To ensure that future workers are prepared to meet the demands of the labour market, it is critical that educational institutions update their curricula to reflect the evolving needs of the IT industry. As Vilas points out, “technology develops virtually every day on this small globe, whereas updating university curricula might take years.”

Dr. Nirav Bhatt, the department head at R.K. University, claims that the school has been making every effort to adapt to the needs of the business world by soliciting and considering the opinions of experts in the field. Students must be able to adapt to the varying mental demands of classroom work and real-world projects as they progress from one level to the next. Current trends show that during the final semester of school, most employers spend at least six months providing free training to graduating students. Only when the pupils have completed the training will they be allowed to work for the clients. He says, “It has been my experience that students who work for organisations that provide services to international clientele, particularly those in the United States and Europe, have greater opportunities for professional development and exposure.”

Gemawat, who leads Ahmedabad-based Software Engineering Company Gateway, which services 20 Global Fortune 500 clients through its offices and development centres in 30 countries, says, “to address these gaps, it will be important for the GenZ’s entering the workforce to continually invest in their education and skill development, as well as for employers to provide opportunities for training and professional development.
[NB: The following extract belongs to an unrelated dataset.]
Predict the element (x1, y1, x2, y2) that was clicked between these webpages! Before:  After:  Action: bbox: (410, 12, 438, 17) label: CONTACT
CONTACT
Universities should try and work in close coordination with IT companies and explore more ways for students to get industry exposure from the time they complete two years of the curriculum.”

Industry trends indicate one of the key areas that are likely to see a gap in the field of technology is artificial intelligence and machine learning. As these technologies become more widespread, there will be a growing demand for employees with advanced skills in these areas. This will require universities to update curricula more frequently.

Another area where the skills gap may emerge is cybersecurity. As cyber threats continue to evolve, there will be a growing need for experts with advanced skills in protecting against these threats and responding to and mitigating the consequences of attacks.